Lo mismo que en la Rusia de 1905, co­menzó bajo la dirección del proletaria­do la insurrección popular contra el Go­bierno zarista y por la conquista de la república democrática; los años próxi­mos traerán a Europa, precisamente co­mo consecuencia de esta guerra de pilla­je, insurrecciones populares dirigidas por el proletariado contra el poder del capital financiero, contra los grandes bancos, contra los capitalistas. Y estas conmociones no podrán terminar más que con la expropiación de la burguesía, con el triunfo del socialismo.
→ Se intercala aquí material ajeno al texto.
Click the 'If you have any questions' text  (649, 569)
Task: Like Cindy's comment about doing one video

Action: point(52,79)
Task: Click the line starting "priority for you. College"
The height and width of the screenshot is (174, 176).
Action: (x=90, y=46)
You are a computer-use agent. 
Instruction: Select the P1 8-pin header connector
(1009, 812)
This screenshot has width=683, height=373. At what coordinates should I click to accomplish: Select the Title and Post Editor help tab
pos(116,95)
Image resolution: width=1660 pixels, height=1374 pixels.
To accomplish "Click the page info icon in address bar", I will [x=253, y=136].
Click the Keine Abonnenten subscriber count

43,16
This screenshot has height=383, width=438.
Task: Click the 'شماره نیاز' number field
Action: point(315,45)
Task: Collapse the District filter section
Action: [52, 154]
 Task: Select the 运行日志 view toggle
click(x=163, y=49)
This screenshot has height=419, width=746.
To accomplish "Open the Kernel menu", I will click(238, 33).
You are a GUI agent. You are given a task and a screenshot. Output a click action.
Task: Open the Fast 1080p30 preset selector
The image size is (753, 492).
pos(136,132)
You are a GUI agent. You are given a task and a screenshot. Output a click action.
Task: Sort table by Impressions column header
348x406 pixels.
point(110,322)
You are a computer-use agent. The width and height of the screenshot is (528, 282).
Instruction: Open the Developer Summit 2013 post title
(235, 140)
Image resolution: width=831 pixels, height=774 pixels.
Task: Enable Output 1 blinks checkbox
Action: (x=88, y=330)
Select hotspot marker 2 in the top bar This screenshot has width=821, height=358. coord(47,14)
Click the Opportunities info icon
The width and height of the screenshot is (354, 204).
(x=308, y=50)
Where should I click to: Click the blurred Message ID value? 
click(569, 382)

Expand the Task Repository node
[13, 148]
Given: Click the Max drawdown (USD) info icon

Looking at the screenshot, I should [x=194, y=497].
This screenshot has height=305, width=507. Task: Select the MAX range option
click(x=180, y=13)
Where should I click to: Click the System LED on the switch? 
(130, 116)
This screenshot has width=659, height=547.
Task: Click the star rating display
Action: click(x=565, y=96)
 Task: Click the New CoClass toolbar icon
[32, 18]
En las condiciones del auge revolu­cionario siempre mayor, el Partido Bol­chevique gozaba de cada vez más sim­patía entre las masas. En el puesto de los detenidos y deportados a Siberia, de los enviados al frente, iniciaban la lucha más y más personas. En una de las car­tas escritas en las primeras fechas de 1917, Lenin señalaba en cuanto a eso: “… El ánimo de las masas es bueno. ¡To­davía vive! Es difícil para la gente vivir, y para nuestro partido en particular. Pe­ro a pesar de todo viven”.

De la octavilla del comité del POSD(b)R de Rostov del Don y Najicheván

…Camaradas, basta ya de forjar cade­nas para nosotros mismos. No podemos esperar a que padezcamos de hambre y frío; no seremos borregos ni iremos a la carnicería zarista para satisfacer el ca­pricho de un puñado de parásitos… Si estamos condenados a morir antes de tiempo, es mejor morir en un combate honrado en la lucha por la libertad, y no en la guerra ignominiosa y fratricida. Recuerden a los primeros combatientes que cayeron con honor en aras de la li­bertad y comencemos a cumplir su gran legado. ¡Abajo la autocracia!

¡Viva la república democrática!

Los bolcheviques se dirigían a las ma­sas con un programa claro, elaborado por Lenin, con consignas comprensibles para el pueblo, que revelaban las cuestiones más dolorosas y de mayor actualidad.

Decían la verdad acerca de la guerra odiosa, exhortaban a solucionar inme­diatamente la cuestión agraria, propo­niendo entregar toda la tierra a los cam­pesinos, ayudaban a los obreros a comprender su papel motor en la lucha por derrocar al zarismo y realizar trans­formaciones democráticas consecuen­tes, llamaban al pueblo a la alianza es­trecha de los trabajadores de todas las nacionalidades.

En once ciudades grandes de Rusia, las organizaciones bolcheviques del país emitieron más de dos decenas de octavi­llas, que explicaban el sentido de los acontecimientos que se desarrollaban, ayudaban a las masas a organizarse.